The cleared village at Tusdale is a fascinating and poignant destination for this walk of about 9km return from Eynort. The starting point is at the end of the public road at NG378264, where there is usually space to park without causing an obstruction. Walk from there along the gated track that is the continuation of the road - not the one that leads to the shore - respecting the privacy of the house that you pass on the way. After passing through another couple of gates, you find yourself on a rough track, which soon turns right through a gateway and peters out.
Follow it through the gap and then follow the shore of the loch while gradually climbing towards the crags on the skyline. You should pass above the distinctively shaped Feolinn peninsula at about the point from which this photograph was taken.
On the peninsula are a fisherman's shed (on the left) and a ruined church (on the right). Continue at around this height above the loch, round the steeper, rock strewn slopes of Biod na Fionaich, until the slope lessens and a wonderful view opens up westwards along the coast. The entrance to Tusdale is marked by a magnificent waterfall where the Tusdale Burn plunges out of its hanging valley. Heading north from there takes you into the valley itself, where you will see the remains of a substantial settlement. Two miles from the closest road or current population, there are the ruins of dozens of buildings, abandoned since the clearances. The valley and its surrounds are also thick with evidence of long gone cultivation. The biggest ruin in the valley is the one pictured at the top of this article. It was the house of the tenant sheep farmer for whom the rest of the people were cleared. This was once a well-populated place. South-facing, well-sheltered and with a wide expanse of green and fertile ground, it is easy to see why. Today only a few sheep roam among the ruins. This is a peaceful and interesting place to sit and contemplate the meaning of your life.
The return to the road can be made by the same route, but I'd recommend making it a round trip by heading back over the Bealach na Croiche (NG368259).
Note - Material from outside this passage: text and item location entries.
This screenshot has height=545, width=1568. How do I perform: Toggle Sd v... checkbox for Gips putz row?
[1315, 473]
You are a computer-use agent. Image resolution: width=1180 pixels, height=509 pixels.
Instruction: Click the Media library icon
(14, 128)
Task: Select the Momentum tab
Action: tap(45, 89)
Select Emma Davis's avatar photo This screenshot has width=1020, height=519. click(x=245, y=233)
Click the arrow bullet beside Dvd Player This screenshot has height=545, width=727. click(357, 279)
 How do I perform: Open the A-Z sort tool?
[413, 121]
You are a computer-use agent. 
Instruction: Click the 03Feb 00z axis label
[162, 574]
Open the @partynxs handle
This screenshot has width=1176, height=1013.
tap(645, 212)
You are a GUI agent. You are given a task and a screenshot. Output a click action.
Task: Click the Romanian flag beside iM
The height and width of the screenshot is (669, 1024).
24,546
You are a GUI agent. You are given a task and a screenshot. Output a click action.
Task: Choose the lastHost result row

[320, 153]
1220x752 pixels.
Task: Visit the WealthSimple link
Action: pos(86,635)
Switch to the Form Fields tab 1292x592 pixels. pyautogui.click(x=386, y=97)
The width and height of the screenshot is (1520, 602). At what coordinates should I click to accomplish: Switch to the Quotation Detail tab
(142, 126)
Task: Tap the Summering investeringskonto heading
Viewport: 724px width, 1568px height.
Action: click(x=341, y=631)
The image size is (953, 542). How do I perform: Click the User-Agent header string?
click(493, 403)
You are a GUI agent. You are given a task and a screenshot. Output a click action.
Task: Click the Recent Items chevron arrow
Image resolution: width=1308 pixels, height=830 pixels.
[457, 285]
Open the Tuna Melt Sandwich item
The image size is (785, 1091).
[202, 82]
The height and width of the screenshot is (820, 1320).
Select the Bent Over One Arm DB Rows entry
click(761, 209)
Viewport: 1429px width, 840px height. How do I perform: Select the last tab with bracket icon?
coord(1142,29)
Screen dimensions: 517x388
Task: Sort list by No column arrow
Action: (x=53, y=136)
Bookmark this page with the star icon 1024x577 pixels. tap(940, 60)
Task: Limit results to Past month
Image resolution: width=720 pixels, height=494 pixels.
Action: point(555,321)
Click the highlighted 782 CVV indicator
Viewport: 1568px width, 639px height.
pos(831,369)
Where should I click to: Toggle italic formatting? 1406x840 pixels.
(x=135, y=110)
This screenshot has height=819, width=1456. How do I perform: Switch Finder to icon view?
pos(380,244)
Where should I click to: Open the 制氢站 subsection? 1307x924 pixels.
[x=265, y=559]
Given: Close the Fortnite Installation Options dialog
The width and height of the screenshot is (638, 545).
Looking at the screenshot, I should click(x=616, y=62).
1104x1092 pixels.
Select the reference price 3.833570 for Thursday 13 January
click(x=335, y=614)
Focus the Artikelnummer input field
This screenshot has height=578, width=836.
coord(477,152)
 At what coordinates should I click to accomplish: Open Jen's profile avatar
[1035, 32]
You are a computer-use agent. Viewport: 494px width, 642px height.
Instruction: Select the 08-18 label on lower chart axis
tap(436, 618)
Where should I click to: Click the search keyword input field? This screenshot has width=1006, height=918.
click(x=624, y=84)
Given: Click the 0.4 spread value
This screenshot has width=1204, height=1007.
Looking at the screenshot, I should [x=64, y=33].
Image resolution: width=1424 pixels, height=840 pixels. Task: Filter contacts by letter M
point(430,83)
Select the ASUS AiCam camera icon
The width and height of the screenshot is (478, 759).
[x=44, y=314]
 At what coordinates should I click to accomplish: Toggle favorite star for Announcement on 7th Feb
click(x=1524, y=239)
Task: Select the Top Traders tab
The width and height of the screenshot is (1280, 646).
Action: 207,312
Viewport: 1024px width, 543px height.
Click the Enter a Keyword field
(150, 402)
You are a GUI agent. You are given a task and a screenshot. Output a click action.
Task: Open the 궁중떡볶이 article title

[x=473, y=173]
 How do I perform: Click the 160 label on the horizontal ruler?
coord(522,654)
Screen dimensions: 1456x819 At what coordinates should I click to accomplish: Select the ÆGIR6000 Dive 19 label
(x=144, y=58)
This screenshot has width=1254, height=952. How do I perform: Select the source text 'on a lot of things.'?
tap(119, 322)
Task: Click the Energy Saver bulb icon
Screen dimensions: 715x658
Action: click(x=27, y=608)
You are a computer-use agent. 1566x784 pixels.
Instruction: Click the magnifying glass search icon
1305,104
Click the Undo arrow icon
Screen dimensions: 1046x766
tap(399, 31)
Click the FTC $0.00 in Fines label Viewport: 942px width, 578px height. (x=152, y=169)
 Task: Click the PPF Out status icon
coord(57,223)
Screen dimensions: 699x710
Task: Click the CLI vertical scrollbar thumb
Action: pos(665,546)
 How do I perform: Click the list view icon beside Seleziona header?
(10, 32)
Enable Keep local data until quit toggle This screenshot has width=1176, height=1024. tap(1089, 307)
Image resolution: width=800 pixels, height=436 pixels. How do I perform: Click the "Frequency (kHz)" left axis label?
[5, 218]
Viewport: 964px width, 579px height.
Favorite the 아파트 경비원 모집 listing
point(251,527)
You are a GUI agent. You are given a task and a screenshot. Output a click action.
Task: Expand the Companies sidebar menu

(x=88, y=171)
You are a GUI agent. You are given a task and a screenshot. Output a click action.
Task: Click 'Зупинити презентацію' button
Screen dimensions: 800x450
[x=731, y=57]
There is something of a track to follow most of the way which was probably the access route to the old village. Today it is used by the shepherds' quads. It is boggy in places, but never gets too bad.
Following a steep fence down the hill will deliver you back to the gate near the ruins of the church that you passed close to your starting point. The larger of the buildings here at St Maelrubha's (or Kilmory) Church, seen in the photograph above, dates from 1732, when it was a church of the MacLeods of Talisker House. Inside the smaller and older of the buildings are two interesting carved panels. Outside there are several headstones from the twentieth century among the much older ones. It makes a good diversion at the end of your walk.